もちろん、この映画の制作者たちが整えた「万端の準備」とやらはもっぱら咎め立てられるべき性質のものではない。やはり、出演する四組の子供たちの選定そのものが映画の屋台骨を支えている。地域=地理性=風景のバランス(東アフリカ、北アフリカ、南アメリカ、南アジア)や、子供たちの関係性のバランス(兄妹が二組、女友達三人グループが一組、三兄弟が一組)はむろんのこと、たとえば、ケニアのジャクソン兄妹がひたすら自らの脚で通学路を行くのに対し、アルゼンチンのカルロス兄妹は馬を操り、インドのサミュエル兄弟は素朴な設えの車椅子で悪路を頑張る。さらに、モロッコのザヒラたちはちゃっかりヒッチハイクして通学時間の大幅な短縮に成功してさえみせるだろう。
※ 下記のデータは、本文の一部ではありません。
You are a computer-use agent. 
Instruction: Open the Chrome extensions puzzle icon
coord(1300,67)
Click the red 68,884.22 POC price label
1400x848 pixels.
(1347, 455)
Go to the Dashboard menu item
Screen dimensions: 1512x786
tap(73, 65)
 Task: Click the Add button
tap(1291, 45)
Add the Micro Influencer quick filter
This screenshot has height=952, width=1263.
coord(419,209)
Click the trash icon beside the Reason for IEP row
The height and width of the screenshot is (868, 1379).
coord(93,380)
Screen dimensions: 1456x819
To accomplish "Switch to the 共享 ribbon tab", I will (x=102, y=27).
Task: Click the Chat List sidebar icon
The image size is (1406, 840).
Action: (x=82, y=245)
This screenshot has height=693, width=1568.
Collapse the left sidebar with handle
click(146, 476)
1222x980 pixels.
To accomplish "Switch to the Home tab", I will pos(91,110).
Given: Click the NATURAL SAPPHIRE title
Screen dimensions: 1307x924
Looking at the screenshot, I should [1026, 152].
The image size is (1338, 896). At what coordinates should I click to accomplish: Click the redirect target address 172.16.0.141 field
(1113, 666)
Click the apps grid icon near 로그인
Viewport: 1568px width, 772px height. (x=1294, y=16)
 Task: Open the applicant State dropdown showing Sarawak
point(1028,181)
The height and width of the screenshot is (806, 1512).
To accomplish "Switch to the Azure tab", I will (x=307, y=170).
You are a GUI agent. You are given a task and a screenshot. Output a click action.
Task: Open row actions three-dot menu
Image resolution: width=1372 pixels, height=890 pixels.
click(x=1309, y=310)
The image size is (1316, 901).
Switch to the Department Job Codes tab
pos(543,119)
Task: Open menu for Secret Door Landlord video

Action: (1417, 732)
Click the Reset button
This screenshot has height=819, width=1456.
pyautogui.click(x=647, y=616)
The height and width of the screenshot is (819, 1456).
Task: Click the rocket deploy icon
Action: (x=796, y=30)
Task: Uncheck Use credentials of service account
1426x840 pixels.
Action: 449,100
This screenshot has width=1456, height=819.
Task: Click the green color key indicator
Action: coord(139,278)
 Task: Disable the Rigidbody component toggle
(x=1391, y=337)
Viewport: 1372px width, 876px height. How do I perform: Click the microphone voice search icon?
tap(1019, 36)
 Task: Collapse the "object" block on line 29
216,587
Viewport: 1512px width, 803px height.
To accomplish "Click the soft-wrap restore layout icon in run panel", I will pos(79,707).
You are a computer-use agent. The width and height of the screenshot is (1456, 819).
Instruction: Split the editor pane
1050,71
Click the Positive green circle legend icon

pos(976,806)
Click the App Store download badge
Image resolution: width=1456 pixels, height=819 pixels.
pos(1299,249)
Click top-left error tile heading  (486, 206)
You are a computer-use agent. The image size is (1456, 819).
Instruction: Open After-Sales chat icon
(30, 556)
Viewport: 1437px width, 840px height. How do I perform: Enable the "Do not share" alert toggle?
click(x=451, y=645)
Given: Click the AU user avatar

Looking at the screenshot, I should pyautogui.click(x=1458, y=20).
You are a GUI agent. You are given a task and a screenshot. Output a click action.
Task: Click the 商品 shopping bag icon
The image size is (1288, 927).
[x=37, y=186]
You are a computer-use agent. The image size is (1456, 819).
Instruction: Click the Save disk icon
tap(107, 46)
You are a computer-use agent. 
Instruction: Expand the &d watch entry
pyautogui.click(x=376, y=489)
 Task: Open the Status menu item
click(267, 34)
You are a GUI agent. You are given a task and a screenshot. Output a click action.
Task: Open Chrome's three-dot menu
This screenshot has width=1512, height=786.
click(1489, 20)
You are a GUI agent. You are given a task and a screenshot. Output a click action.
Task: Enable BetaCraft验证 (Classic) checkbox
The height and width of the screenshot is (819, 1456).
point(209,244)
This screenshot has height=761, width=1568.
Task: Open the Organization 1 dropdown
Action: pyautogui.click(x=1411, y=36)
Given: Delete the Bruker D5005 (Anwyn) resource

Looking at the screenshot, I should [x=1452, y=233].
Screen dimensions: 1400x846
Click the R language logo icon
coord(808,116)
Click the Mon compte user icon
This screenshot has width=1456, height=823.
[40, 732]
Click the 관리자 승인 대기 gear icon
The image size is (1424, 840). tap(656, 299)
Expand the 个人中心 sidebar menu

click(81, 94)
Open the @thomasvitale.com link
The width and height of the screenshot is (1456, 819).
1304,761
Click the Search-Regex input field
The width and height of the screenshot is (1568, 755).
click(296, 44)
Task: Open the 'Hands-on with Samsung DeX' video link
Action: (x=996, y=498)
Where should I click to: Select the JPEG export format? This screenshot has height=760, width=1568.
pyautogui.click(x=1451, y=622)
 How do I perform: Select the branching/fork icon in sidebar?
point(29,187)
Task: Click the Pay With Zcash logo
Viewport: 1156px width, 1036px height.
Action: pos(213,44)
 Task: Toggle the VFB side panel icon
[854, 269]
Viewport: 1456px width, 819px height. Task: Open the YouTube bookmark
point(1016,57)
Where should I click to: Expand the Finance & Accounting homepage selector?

そして、彼らにとってこれが日常でしかないということこそが、この企画の最も優れた点だ。世界中の多くの観客は自らの通学体験と引き較べて彼らに感嘆や同情を寄せるかもしれないが、彼らは彼らの通学を当然のものとして引き受けており、映画はその当然ぶりを撮り収めている。驚異が驚異として振舞われている光景の感動は概して大きくない。驚異がさも当たり前のことであるかのごとく画面を生きるとき、観客は安全地帯を奪われて「映画」との対峙を強いられる。バスター・キートンが私にそれを示した。